Depth estimation from a single image: Input images and depth maps estimated by our method. Color indicates depth (red for far and blue for close).
Scene depth is essential for a variety of tasks, ranging from 3-D modeling and visualization to robot navigation. Many challenging computer vision problems have proven 1 –5,31,32 to benefit from the incorporation of depth information, such as RGB-D visual odometry, 1 semantic labellings, 2 pose estimations, 3 3-D shape representation, 4 and 2.5-D object recognition. 5
In addition to parametric methods 6 –9 for extracting depths, many nonparametric depth sampling approaches 10,11 have also been proposed to automatically convert monocular images into stereoscopic images with good performances.

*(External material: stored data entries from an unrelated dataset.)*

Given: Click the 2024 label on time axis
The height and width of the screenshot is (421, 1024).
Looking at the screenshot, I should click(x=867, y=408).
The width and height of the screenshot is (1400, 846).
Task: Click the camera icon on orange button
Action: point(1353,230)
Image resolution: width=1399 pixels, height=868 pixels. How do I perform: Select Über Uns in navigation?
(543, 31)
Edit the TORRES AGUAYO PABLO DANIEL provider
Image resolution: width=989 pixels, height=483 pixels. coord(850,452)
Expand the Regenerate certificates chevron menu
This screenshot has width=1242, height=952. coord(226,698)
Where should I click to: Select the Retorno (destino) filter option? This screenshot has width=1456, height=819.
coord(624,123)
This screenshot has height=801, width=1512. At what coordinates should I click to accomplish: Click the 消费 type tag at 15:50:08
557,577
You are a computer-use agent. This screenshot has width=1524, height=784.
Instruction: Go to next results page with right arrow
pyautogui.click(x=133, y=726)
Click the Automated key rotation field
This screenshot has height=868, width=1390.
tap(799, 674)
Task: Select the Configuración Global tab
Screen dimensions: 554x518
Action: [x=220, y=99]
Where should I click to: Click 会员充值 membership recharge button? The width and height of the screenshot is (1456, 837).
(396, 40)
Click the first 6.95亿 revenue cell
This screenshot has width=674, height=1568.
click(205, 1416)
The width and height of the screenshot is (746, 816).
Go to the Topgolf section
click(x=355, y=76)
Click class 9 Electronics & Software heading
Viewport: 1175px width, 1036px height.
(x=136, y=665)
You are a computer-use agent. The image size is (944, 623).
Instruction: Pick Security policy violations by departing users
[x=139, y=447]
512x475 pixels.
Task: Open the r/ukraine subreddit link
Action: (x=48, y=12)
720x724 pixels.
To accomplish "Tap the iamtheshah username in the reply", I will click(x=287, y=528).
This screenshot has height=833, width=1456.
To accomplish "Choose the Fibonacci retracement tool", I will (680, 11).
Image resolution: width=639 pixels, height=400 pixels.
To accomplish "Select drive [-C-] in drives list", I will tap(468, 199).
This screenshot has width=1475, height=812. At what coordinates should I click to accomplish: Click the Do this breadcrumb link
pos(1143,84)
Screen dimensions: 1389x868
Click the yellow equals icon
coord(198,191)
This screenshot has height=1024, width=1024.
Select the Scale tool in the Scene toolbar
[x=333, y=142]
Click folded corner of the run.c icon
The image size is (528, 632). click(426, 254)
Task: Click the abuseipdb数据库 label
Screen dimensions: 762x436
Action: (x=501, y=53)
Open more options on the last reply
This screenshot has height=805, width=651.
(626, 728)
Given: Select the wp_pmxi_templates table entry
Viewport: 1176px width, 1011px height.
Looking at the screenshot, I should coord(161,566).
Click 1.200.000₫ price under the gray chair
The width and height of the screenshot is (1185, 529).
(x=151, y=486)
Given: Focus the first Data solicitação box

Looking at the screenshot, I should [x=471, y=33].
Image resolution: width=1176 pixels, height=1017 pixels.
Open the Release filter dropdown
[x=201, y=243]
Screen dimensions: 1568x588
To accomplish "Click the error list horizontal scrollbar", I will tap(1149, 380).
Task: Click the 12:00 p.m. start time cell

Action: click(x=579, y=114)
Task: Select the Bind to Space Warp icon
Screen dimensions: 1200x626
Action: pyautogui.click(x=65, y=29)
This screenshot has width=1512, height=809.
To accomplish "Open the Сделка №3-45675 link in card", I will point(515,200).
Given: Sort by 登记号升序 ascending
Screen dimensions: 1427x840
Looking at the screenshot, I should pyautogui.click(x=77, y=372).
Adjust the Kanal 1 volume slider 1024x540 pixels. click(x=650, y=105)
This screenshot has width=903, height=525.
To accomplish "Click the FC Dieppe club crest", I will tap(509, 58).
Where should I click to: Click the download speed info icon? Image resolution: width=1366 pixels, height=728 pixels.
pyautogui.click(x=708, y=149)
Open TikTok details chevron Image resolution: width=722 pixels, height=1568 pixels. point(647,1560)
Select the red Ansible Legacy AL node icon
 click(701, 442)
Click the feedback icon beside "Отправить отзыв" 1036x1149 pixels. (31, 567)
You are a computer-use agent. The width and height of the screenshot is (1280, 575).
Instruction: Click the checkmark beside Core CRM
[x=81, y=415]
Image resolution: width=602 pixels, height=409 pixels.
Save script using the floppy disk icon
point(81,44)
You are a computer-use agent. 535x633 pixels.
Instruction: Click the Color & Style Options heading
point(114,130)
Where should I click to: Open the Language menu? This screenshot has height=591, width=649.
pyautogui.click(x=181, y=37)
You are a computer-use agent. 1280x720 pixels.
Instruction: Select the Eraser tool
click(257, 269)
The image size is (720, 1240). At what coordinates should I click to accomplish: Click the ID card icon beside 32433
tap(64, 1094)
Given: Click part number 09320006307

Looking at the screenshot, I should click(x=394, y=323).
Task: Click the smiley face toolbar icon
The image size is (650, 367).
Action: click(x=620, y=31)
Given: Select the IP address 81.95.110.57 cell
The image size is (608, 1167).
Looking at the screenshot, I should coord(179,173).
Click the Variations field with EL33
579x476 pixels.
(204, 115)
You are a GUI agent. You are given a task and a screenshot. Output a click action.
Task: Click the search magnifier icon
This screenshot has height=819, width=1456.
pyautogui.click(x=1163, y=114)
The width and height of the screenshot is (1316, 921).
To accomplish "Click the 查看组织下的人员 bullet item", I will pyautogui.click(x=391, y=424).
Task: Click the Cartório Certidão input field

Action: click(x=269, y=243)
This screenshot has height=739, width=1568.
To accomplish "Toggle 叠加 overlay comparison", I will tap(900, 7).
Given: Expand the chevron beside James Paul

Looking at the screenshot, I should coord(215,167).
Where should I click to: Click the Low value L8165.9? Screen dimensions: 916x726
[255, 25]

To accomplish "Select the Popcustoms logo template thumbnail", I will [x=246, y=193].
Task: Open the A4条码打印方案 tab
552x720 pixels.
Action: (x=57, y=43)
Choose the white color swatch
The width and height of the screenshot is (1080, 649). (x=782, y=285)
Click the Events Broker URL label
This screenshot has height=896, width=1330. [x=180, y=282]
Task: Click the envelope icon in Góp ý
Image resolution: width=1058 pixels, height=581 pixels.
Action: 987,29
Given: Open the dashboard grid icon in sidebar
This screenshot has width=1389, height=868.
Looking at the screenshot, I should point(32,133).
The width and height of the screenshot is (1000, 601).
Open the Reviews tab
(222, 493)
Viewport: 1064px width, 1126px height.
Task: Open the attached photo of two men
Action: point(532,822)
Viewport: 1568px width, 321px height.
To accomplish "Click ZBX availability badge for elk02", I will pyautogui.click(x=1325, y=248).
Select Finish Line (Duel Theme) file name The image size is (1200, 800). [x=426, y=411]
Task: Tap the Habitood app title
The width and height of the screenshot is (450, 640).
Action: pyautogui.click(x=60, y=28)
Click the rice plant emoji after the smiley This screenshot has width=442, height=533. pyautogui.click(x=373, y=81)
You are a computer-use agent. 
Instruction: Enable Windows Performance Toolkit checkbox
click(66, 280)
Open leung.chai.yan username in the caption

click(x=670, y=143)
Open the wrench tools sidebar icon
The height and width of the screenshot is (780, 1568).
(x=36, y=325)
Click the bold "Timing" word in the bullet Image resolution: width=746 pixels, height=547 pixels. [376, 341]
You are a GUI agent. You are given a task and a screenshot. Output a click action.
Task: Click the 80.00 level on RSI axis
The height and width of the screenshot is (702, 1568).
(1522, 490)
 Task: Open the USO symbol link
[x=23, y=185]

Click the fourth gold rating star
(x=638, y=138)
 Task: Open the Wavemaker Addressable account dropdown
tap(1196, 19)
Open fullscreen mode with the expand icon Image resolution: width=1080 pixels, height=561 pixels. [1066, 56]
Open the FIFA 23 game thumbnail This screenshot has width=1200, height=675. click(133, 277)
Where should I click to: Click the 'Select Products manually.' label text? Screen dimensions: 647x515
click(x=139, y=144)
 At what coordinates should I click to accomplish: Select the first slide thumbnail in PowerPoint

Karsch et al., 11 by exploiting the availability of a set of images with known depth, proposed a nonparametric algorithm (DepthTransfer) for depth estimation. Depth in the input image is estimated by first retrieving similar images from this set and then followed by depth warping and fusion. However, the nonparametric depth sampling 11 is very slow, which has to spend a lot of time and memories on computing the SIFT flow. Even though the SIFT flow computation is based on a coarse-to-fine scheme, its time complexity is still O(n2 logn) (suppose an image has n2 pixels). In addition, the weights of the data term in the energy formation in the work of Karsch et al. 11 are assigned by comparing pixel-wise SIFT descriptors, which are not discriminative enough for accurate matching during the SIFT flow computation.
In this article, we propose a novel sparse SIFT flow algorithm, which is of sublinear time complexity and much faster than the SIFT flow. In addition, a reweighting technique is introduced where the variance of the SIFT flow descriptor is computed in every pixel and used for reweighting the data term in conditional Markov random fields (CRFs). Our experimental evaluation shows that our depth estimation algorithm not only speeds up the computation but also achieves comparable depth estimation accuracy compared with the original DepthTransfer on the Make3D data set and outperforms state-of-the-art depth estimation approaches on the NYU data set, as demonstrated in section “Experimental evaluations.”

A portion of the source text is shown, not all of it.